Dabei geht es nicht darum, eine Kultur gegen die andere auszuspielen. Jullien sucht vielmehr das Dazwischen, eine dritte Position jenseits von Ost und West, von Subjekt und Objekt, von Logik und Mystik. Er nutzt die Differenz nicht als Trennlinie, sondern als Möglichkeit zur Reflexion. Gerade darin liegt die eigentliche Provokation: Nicht das (westliche) Ich muss gestärkt, sondern das (westliche) Denken durchlässiger werden.
François Jullien und das Leben jenseits des Seins
Was bedeutet es, vom „Sein“ zum „Leben“ zu kommen? Für Jullien ist das westliche Denken stark von der Vorstellung des fixierten, benennbaren Seins geprägt. Wir denken in Definitionen, in Identitäten, in Kategorien. Das chinesische Denken hingegen – zumindest in seiner klassischen Form – betont im Gegensatz dazu vielmehr das „Werden“, das „Prozesshafte“, das „Fließende“. Es interessiert sich nicht für das, was „ist“, sondern für das, was „wirksam wird“ – für das, was sich entfaltet, ohne sich festzulegen.
Diese Perspektive ist weit entfernt von unserer gewohnten Sprache des Ichs, des Willens, der Kontrolle. Stattdessen eröffnet sie einen Raum, in dem das Leben nicht kontrolliert, sondern begleitet wird. In Zeiten globaler Krisen, ökologischer Kipppunkte und gesellschaftlicher Spaltungen scheint diese Haltung radikal zeitgemäß – gerade weil sie so unspektakulär und undogmatisch daherkommt.
Vom Sein zum Leben: Kein Chinesisch für Anfänger
Man sollte „Vom Sein zum Leben“ auf gar keinen Fall nicht mit einem populärwissenschaftlichen Sachbuch verwechseln. Es ist kein Schnellkurs in fernöstlicher Lebenskunst und kein Ratgeber zur Persönlichkeitsentwicklung. Vielmehr fordert Jullien eine langsame Lektüre, geduldiges Denken und intellektuelle Redlichkeit.
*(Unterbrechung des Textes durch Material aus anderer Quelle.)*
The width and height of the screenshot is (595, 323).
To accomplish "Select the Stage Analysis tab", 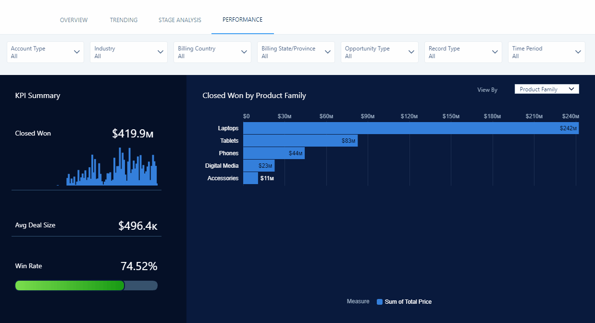I will [x=180, y=20].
Seine Texte kreisen, vertiefen, öffnen – sie führen nicht linear zu einem Ziel, sondern lassen Leser*innen Teil eines Denkprozesses werden, der mehr Fragen als Antworten produziert. Doch ist es genau das, was uns schlussendlich dem Leben näher bringt.
Gerade darin liegt dieser unschätzbare Wert des Buches: Es gibt uns Lesenden Instrumente zur Selbstbefragung an die Hand, ohne moralischen Zeigefinger, ohne ideologische Rahmung. Dabei beweist „Vom Sein zum Leben“ vor allem, dass die westliche Vorstellung von Subjektivität, von Kontrolle, von Effizienz ist nicht alternativlos.
Vom Sein zum Leben: Eine Philosophie der Möglichkeit
François Julliens „Vom Sein zum Leben“ ist ein stilles, aber machtvolles Buch. Es bietet keinen schnellen Ausweg aus dem Narzissmus der Gegenwart, aber es öffnet einen anderen Horizont – einen, in dem das Leben nicht mehr als Projekt oder Besitz verstanden wird, sondern als Bewegung, Beziehung, Resonanz.
Für alle, die nicht mehr nur über die Krise des Selbst festgefahren nachdenken und endlos um sich selbst kreisen wollen, sondern andere Denkweisen ernsthaft erkunden wollen, ist dieses Buch eine geradezu fundamentale Einladung. Jullien gibt keine Antworten – aber er zeigt, dass es eine Welt jenseits des Ego-Zentrismus geben kann. Und das ist, angesichts der globalen Lage, vielleicht wichtiger denn je.